### À faire
**A.** Traduisez en anglais cette phrase de l'extrait sur Karl-Marx-Stadt : « Puis, nous sommes invités à rejoindre la Kommandantura de la ville, dont le chef souhaite m'entendre, avant de nous « libérer ». »
**B.** Poursuivez le récit de l'escale forcée à Karl-Marx-Stadt juste après sa dernière phrase.

### Extrait fourni
───

Deux mois après, je suis de nouveau « bloqué », avec mon équipage, dans la ville de Karl-Marx-Stadt (redevenue Chemnitz), au sud-est de la RDA. Puis, nous sommes invités à rejoindre la Kommandantura de la ville, dont le chef souhaite m'entendre, avant de nous « libérer ». Apparemment très fier, de l'invasion de l'Afghanistan, il me tient des propos un peu surprenants, en faisant une comparaison avec l'armée française en Algérie, afin que je comprenne bien que la Russie ne commettra pas les mêmes erreurs. Il est déjà 2 ou 3 heures du matin, je lui réponds, aimablement, qu'il devrait être plus prudent et que nous verrions cela, avec le temps... Ma répartie était bien inspirée, car dans la même nuit, à Kaboul, avait eu lieu la première manifestation étudiante contre l'invasion soviétique !

───

### Données
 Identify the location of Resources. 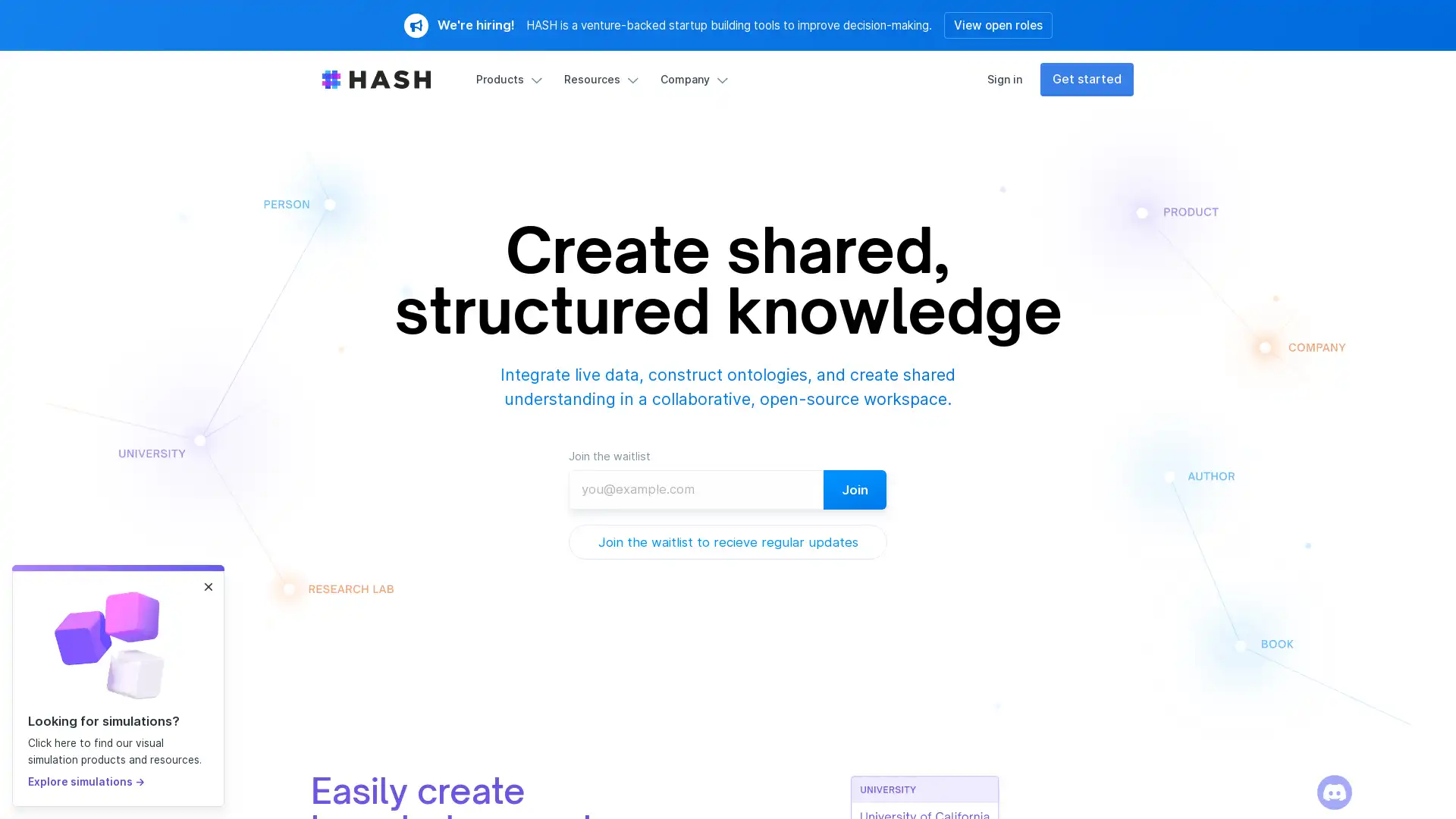
(598, 79).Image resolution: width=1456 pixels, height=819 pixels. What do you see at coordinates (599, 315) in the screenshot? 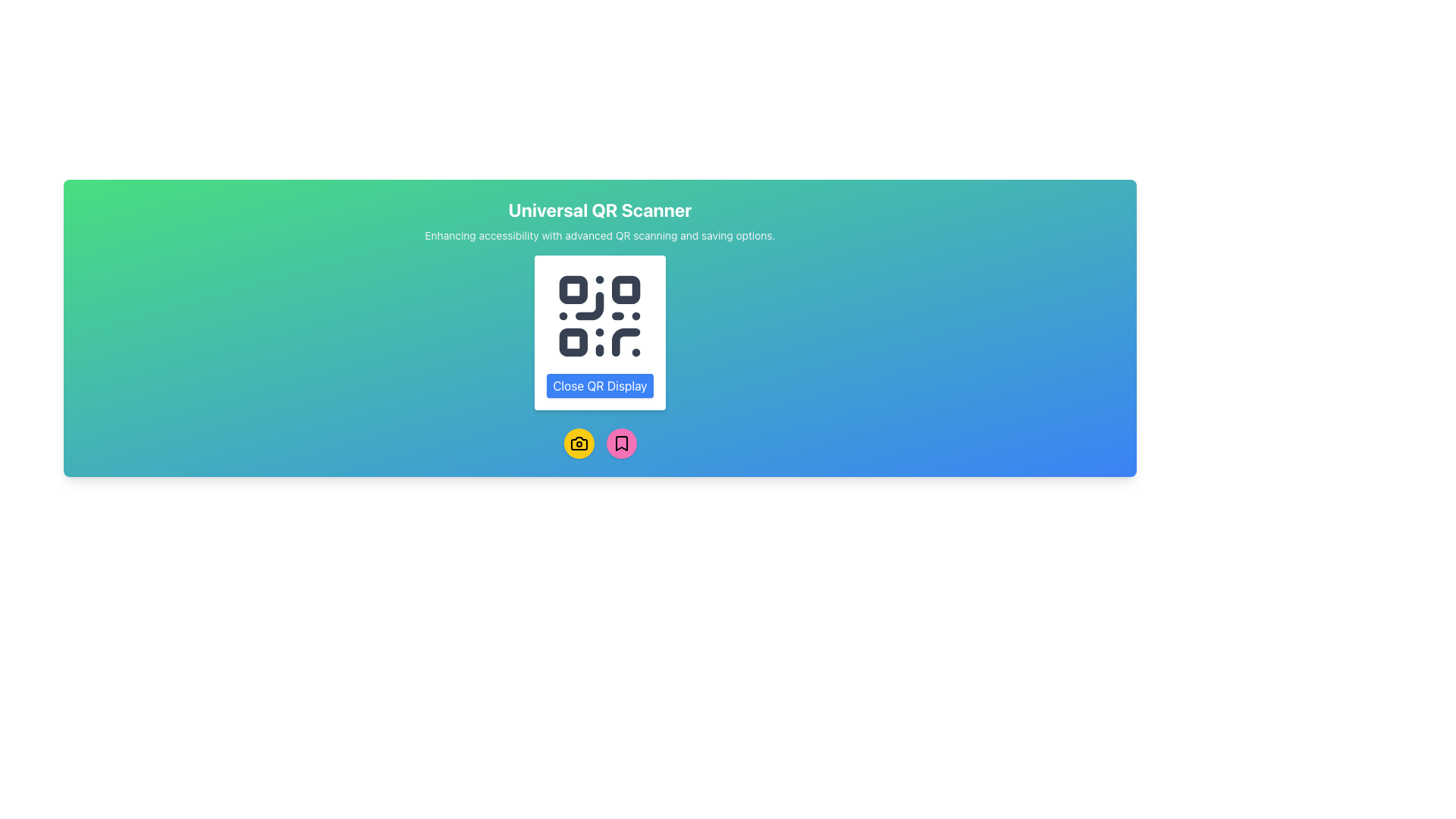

───

### Réponses fournies
**A.** Then we are invited to report to the city's Kommandantura, whose chief wants to hear from me before "releasing" us.

**B.**
 

Les Jeux Olympiques de Moscou en 1980 pâtiront de cette invasion : au total plus de 60 pays boycotteront les Jeux. La réponse donnée lors des JO d'Atlanta de 1984 n'aura pas la même ampleur avec seulement 18 pays absents, dont l'Afghanistan sous régime d'occupation soviétique. On peut en conclure que cette invasion a bien été le premier vrai faux-pas de l'URSS sur la scène internationale. Par différence, les interventions en Hongrie (1956) puis Tchécoslovaquie (1968) avaient eu moins de retentissement – même si elles avaient été fermement condamnées par les Occidentaux –, car elles se situaient au sein du Pacte de Varsovie, dans un contexte dit de « souveraineté limitée ».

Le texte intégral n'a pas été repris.